Several studies have identified potential mechanisms by which PTH (1–34) may enhance fracture healing [6, 15, 38]. PTH (1–34) may enhance fracture healing by two mechanisms: firstly by stimulating the differentiation of osteoblasts and secondly by promoting chondrocyte proliferation and differentiation and accelerating endochondral bone formation [9, 11, 39]. Nakajima et al. showed that PTH (1–34) promotes fracture healing by stimulating proliferation of osteoblastic progenitor cells, synthesis of bone matrix proteins, and osteoclastgenesis, thereby enhancing both callus formation and callus remodeling in a rat closed femoral fracture model [9]. Nakazawa et al. showed that PTH treatment increases the recruitment of mesenchymal cells into the chondrocyte lineage and proliferation of chondroprogenitor cells, resulting in the formation of a larger cartilaginous callus in the same fracture model [11]. Kakar et al. performed a comprehensive investigation of PTH (1–34) actions on endochondral bone formation using a mouse closed femoral fracture model [39]. In this study, PTH (1–34) mainly influenced the early phases of fracture healing through increased chondrogenic cell recruitment and accelerated chondrocyte maturation and mineralization, potentially through a mechanism that involved canonical Wnt signaling. Although the manner in which PTH (1–34) therapy affects the healing process in refractory fracture remains to be determined, it is possible that similar mechanisms may work.

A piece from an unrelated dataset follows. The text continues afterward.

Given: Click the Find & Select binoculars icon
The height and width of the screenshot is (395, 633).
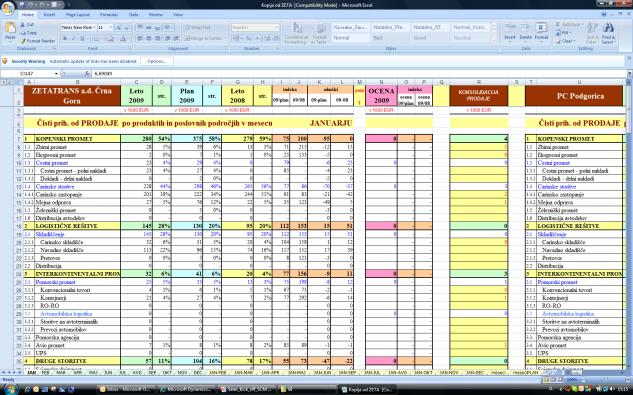Looking at the screenshot, I should pyautogui.click(x=608, y=28).
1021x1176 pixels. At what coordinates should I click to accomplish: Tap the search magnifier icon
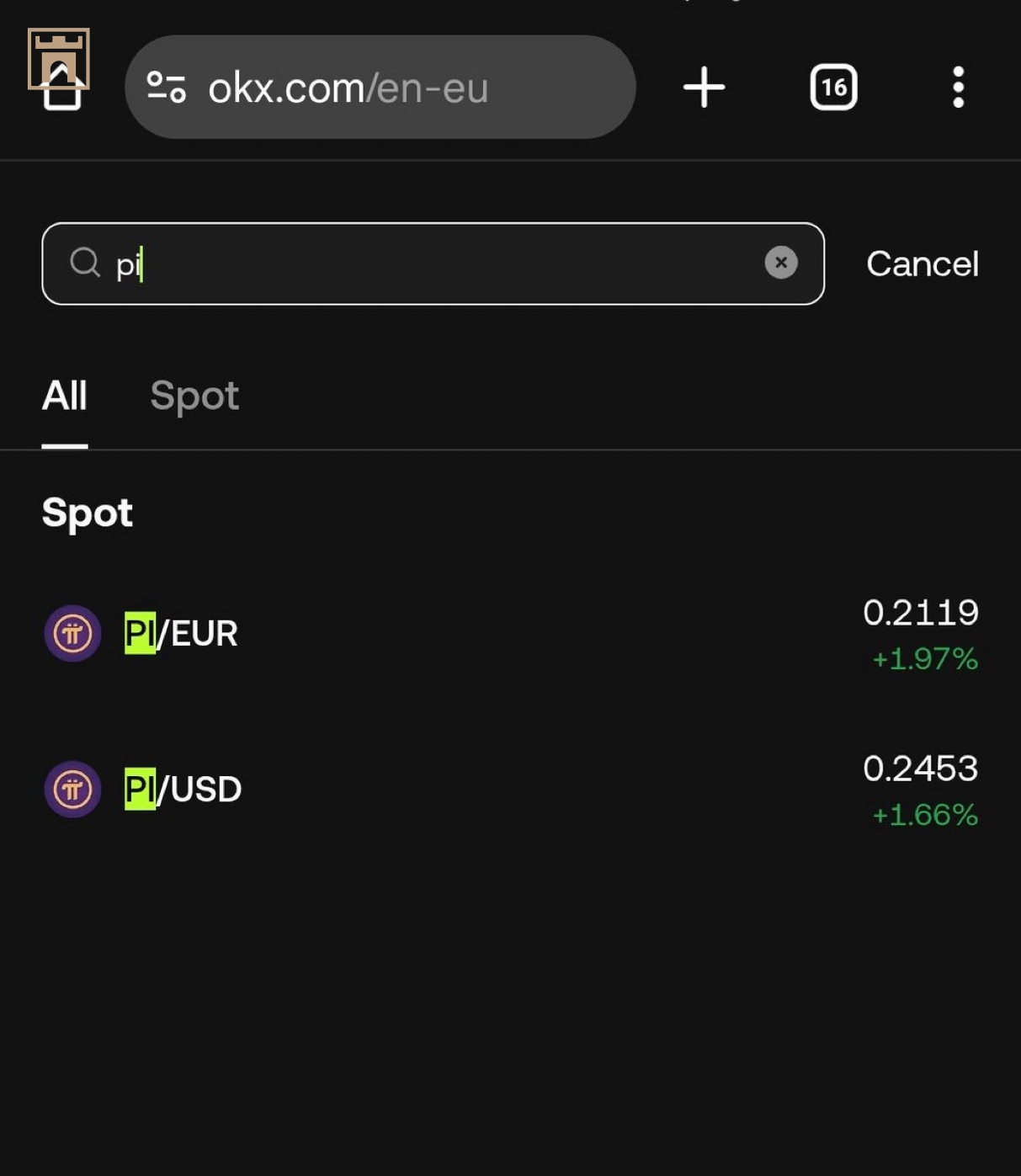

The present study had some potential limitations. First, we did not explore the cellular mechanisms responsible for the results of PTH (1–34) therapy. PTH (1–34) promotes fracture healing by stimulating proliferation of osteoblastic progenitor cells, synthesis of bone matrix proteins, and osteoclastogenesis, thereby enhancing both callus formation and callus remodeling [9]. Thus, it would be of interest to assess osteoblasts and osteoclasts at the fracture site histologically, which may lead to understanding of the mechanism of enhanced bone healing in refractory fractured and nonunion with PTH (1–34) treatment. Secondly, the dosage of PTH (1–34) used in the study is much higher than the clinical dose (20 μg daily or 56.5 μg weekly) for human osteoporosis treatment. We chose the dose of 100 μg/kg based on our preliminary experiments and previous fracture-healing studies in rats that have shown beneficial effects [40]. The difference should be interpreted cautiously as rats and humans have important differences in skeletal and physiological properties and in their response to and metabolism of PTH (1–34) [10, 16]. However, a higher dose of PTH (1–34) than that for osteoporosis might be necessary to promote bone healing. Hence, the appropriate dosage and frequency for the treatment of nonunion needs to be defined in clinical studies because of difficulties in translating an animal dosage and frequency to human. These will be examined in future study.

Conclusions

Systemic triweekly administration of PTH (1–34) increased union rate and accelerated bone healing in a rat refractory femoral fracture model. These findings suggest that intermittent administration of PTH (1–34) may become a novel and useful therapy for accelerating fracture healing in patients at high risk of delayed union or nonunion.